Destruction of evidence
Jordan was also asked in court last week what happened to the hard drive on his computer that was missing when he was required to hand it over to his employer. He said he had no evidence, leading the plaintiffs’ lawyers to imply that it could still contain gruesome photographs that could resurface at any time.
That was another key part of the plaintiffs’ case – the destruction of evidence. Because county employees deleted photos shortly after the crash, the plaintiffs have no way of showing exactly what was in the photos or where they went. Their lawyers instead had to elicit testimony about what they contained from witnesses and then match them with descriptions of the accident victims.
“You can assume the evidence would be bad for them,” Jennings Lavoie told the jury.
Jennings Lavoie also told the jury about the plaintiffs’ theory that the district is responsible for the conduct of its employees in that case because it did not have adequate policies or training to prevent it.
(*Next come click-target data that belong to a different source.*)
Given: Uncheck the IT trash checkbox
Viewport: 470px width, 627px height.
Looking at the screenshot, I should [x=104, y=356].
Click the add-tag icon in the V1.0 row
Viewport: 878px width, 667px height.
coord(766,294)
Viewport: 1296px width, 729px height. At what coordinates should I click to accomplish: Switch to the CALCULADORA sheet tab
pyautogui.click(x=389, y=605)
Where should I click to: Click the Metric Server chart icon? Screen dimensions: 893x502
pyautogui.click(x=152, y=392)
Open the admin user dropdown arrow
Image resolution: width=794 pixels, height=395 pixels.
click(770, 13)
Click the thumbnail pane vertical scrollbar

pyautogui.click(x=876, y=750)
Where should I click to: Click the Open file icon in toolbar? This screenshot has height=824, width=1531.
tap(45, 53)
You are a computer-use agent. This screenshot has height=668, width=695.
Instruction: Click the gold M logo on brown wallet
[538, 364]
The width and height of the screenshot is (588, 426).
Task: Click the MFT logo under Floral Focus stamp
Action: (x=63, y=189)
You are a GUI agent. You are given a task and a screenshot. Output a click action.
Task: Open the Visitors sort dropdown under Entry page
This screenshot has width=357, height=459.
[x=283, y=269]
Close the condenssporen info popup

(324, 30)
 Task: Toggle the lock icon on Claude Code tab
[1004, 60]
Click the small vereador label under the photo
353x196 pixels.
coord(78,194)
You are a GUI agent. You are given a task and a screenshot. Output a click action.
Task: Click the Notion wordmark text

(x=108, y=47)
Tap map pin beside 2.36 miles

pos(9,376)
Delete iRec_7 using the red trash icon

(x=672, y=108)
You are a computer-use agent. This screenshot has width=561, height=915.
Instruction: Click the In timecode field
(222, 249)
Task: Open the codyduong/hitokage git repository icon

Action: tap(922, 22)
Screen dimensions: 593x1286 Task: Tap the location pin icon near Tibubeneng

He showed the jury video footage of LA County Sheriff Alex Villanueva giving an interview in which he said law enforcement officers had a long tradition of taking and sharing gruesome death photos from accidents or crime scenes.
“It’s been tolerated for decades,” Jennings Lavoie told the jury.
The district disputes that, but the jury will first have to determine whether district employees violated Bryant and Chester’s rights in this case.
Chester’s attorney asked the jury to assign half of the damages as the responsibility of the sheriff’s department and half to the fire department.
“They stole his dignity and his family’s privacy,” Jackson said of his client. “They did it on purpose. They did it cruelly. They did it inhumanely. And they laughed about it, and they lied about it. And then they tried to fight it with a clumsy, sloppy and stupid cover-up where sometimes they couldn’t even keep their story straight.”
The county is scheduled to give its closing argument to the jury on Wednesday.